Multilevel Training and Preconditioning for Kolmogorov-Arnold Networks
Please login to view abstract download link
One of the greatest challenges facing training of large-scale neural networks is the poor algorithmic scaling of training due to the lack of structure guaranteed by the function compositions in such networks. In contrast to the commonly used multilayer perceptrons (MLPs), Kolmogorov-Arnold Networks (KANs) are a class of neural networks which write network activation functions over a fixed basis. Training KANs then learns the coefficients of the basis expansion, allowing for better interpretability of network dynamics. The original formulation of KANs presented a multilevel approach utilizing a least-squares transfer between bases. In this work, we show that nested bases such as B-splines have a "properly-nested hierarchy" using geometric multigrid techniques. This allows one to construct a new KAN with double the number of parameters while retaining the learned structure of the previous model through the basis transfer operator.
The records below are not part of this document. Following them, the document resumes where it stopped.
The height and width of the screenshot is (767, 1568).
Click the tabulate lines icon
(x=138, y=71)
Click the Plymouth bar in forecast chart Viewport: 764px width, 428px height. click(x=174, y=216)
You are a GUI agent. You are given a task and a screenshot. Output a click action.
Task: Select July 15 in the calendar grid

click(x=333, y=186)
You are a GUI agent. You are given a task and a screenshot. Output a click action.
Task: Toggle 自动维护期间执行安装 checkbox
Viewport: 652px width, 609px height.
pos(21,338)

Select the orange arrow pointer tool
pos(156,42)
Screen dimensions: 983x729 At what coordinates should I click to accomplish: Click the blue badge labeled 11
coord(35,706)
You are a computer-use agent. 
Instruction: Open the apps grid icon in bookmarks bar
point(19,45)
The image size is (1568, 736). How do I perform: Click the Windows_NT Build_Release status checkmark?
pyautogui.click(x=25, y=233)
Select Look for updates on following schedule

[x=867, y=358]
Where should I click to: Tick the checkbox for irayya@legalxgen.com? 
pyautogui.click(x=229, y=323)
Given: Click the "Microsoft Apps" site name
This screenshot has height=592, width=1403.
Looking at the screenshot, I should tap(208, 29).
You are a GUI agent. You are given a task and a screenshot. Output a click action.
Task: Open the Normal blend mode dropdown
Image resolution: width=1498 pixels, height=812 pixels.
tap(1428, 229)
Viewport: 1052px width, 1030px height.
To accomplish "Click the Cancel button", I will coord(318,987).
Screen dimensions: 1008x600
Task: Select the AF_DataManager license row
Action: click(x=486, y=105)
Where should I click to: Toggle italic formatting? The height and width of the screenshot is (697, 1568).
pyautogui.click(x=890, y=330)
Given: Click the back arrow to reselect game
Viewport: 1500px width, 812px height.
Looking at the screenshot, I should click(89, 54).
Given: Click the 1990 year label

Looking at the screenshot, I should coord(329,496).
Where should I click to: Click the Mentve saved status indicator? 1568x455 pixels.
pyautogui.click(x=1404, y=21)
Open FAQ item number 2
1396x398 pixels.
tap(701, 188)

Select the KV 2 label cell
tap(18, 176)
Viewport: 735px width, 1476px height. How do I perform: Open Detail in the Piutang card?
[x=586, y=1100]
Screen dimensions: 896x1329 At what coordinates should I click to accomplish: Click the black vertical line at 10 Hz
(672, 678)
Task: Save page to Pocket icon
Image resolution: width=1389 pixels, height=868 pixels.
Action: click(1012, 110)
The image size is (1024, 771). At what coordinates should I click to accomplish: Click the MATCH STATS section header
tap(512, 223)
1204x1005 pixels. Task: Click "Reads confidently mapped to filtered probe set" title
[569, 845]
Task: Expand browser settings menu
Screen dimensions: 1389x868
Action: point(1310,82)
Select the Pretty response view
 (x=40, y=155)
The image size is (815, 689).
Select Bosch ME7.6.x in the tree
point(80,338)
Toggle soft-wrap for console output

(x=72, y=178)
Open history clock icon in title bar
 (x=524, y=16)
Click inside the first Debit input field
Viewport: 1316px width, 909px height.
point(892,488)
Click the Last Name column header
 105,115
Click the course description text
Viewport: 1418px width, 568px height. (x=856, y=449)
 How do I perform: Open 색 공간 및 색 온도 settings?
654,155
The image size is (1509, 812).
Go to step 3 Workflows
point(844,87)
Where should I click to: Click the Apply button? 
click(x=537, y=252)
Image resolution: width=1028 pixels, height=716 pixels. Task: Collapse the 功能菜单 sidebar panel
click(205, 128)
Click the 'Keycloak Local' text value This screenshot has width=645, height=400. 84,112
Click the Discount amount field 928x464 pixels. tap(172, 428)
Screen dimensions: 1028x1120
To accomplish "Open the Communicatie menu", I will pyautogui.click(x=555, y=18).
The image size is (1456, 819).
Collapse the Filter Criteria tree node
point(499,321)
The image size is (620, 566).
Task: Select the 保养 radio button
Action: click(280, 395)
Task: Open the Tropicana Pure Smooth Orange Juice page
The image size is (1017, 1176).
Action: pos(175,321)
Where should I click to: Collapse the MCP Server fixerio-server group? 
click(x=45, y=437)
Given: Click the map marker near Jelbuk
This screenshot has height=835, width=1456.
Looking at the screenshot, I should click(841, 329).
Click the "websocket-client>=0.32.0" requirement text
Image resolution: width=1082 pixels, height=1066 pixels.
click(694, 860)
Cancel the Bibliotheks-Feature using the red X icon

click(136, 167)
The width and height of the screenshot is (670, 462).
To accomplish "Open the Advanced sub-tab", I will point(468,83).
This greatly improves the algorithmic scaling of the training process. Additionally, we show there is a change of basis between B-splines and ReLUs to powers which establishes an equivalence between multichannel MLPs and KANs. This linear transformation shows the spline basis greatly accelerates the training process, and we show how these insights may be used to develop preconditioners for gradient descent methods. We present our results for multilevel methods and preconditioning on a variety of different applications including regression, physics-informed neural networks, and transformers. Additionally, we discuss extensions of these approaches to more general geometric mappings and more advanced multilevel approaches.